A nice example is ‘The Golgi apparatus’ movie (Sougrat R. The Golgi apparatus. ASCB Image & Video Library. 2008;VID-142) that was awarded 1st Place Public Outreach Video at Celldance 2008, the annual cell film and image contest for members of the American Society for Cell Biology (ASCB), organised “to open the eyes of the world to the best in visually stunning videos and images that illuminate cell biology”. See it here: http://cellimages.ascb.org/ 

The Golgi movie animation takes you inside a mammalian cell where you can see the nucleus and its envelope that is connected to the endoplasmic reticulum (ER). Transition electron microscopy and tomography was used to create an animated image of a portion of a Golgi ribbon, where the trans-Golgi network peels off from the cisternae while a new component from the ER enters the cis-element of the Golgi. Very dynamic — very instructive — even looks nice!

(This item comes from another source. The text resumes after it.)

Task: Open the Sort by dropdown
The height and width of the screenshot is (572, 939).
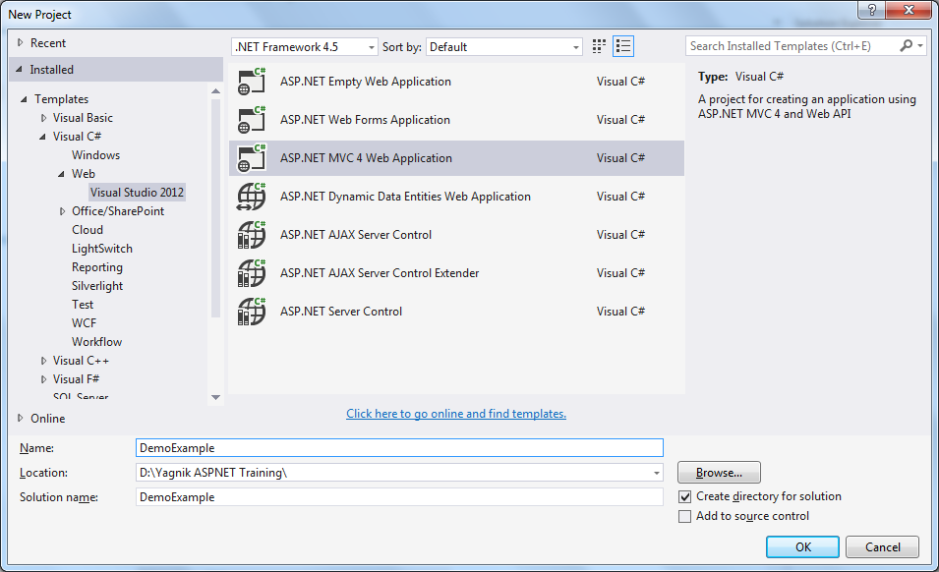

This video is the first project by the Biovisualization program at the National Institute for Child Health and Human Development. Computer science and animation students collaborated with researchers to produce this visualization. As they say: “While the main focus was scientific accuracy, aesthetics were also considered”:

To convey the sense of scale, a progression is made, from actual confocal microscopy into an SEM style animation and then into non-photorealistic rendering of what can be seen at TEM level magnification. The software tools utilized for this project include Autodesk Maya, Adobe Photoshop and After Effects, Final Cut Studio, Mercury Amira and Imod. 

The winner of the 2009 Celldance contest will be announced at the ASCB meeting in San Diego, 5-9 December.